Navy Football Players Won’t Be Punished By Duty Obligation While Starting Careers Under Military Caveat

Tommy Gilligan/Kirby Lee-Imagn Images / USA TODAY Network via Reuters Connect


Two former Navy football players were selected in the 2026 NFL Draft. They will be eligible to play immediately thanks to provisions made surrounding service obligation.

The Midshipmen will not be penalized by a delayed professional start. Both stars can begin their playing careers in 2026, though under an interesting caveat.

Landon Robinson and Eli Heidenreich are the latest beneficiaries of changes made to defer active duty. They will have the opportunity to go pro following decorated stints in Annapolis.

Navy football was well represented at the NFL Draft.

For the first time in 70 years, a pair of Midshipmen were selected by pro football franchises. Both players were picked in the seventh round of the 2026 NFL Draft. Each will have a chance to play in the AFC North.

Robinson was picked 226th by the Cincinnati Bengals. His teammate, Heidenreich, went a few picks later to the Pittsburgh Steelers.

They will soon be rivals after spending four years together at Navy.

Each helped rewrite record books at the Academy over the course of their careers. Heidenreich is the school’s all-time leading receiver and totaled more than 3,100 yards from scrimmage, the fifth-most ever by a Navy football player.

Heidenreich is a Swiss Army knife. He can be used as a rusher and receiver. Most believe he’ll fill a spot in the slot at the next level.

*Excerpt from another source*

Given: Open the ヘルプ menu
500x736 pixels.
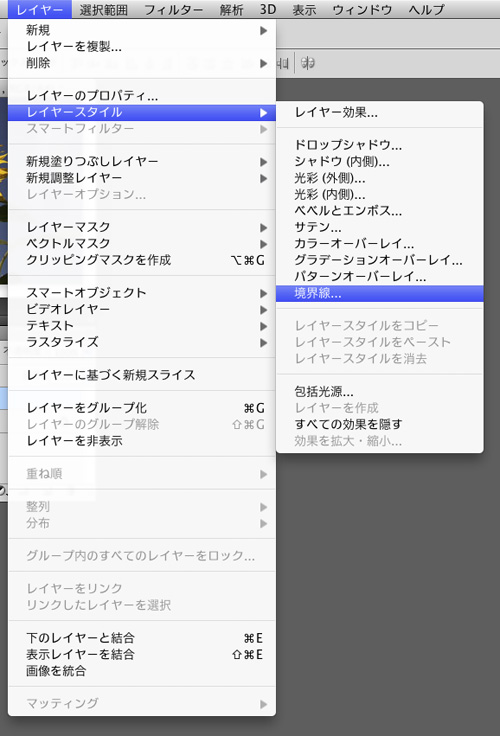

Robinson, meanwhile, is a tackle that was named American Conference Defensive Player of the Year as a senior. He totaled 64 tackles and 6.5 sacks in 2025.

He’ll now look to anchor the Bengals’ front in Cincy.

Can they play immediately?

The answer is yes, but with a slight twist.

Both players are able to enter the NFL due to provisions in the National Defense Authorization Act. Under statutes in the annual bill, a limited number of cadets and midshipmen from military service academies are allowed to go pro in sports and defer active-duty service… Robinson and Heidenreich are both set to graduate in May and will be commissioned in the reserves.

Task & Purpose

The players can defer active duty while being commissioned in the reserves. Obligations will resume when pro careers end.

This has not always been the case. Kyle Bonagura of ESPN wrote in 2024 of the ever-changing policy surrounding required military service for players at Army, Navy, and Air Force.

As things sit, this will be the last year the United States government will permit service academy players — those at Army, Navy and Air Force — to jump directly from college to professional sports. Next year, athletes will be required to serve two years in the military — as had been a long-established process until 2019 — before having the option to pursue professional sports…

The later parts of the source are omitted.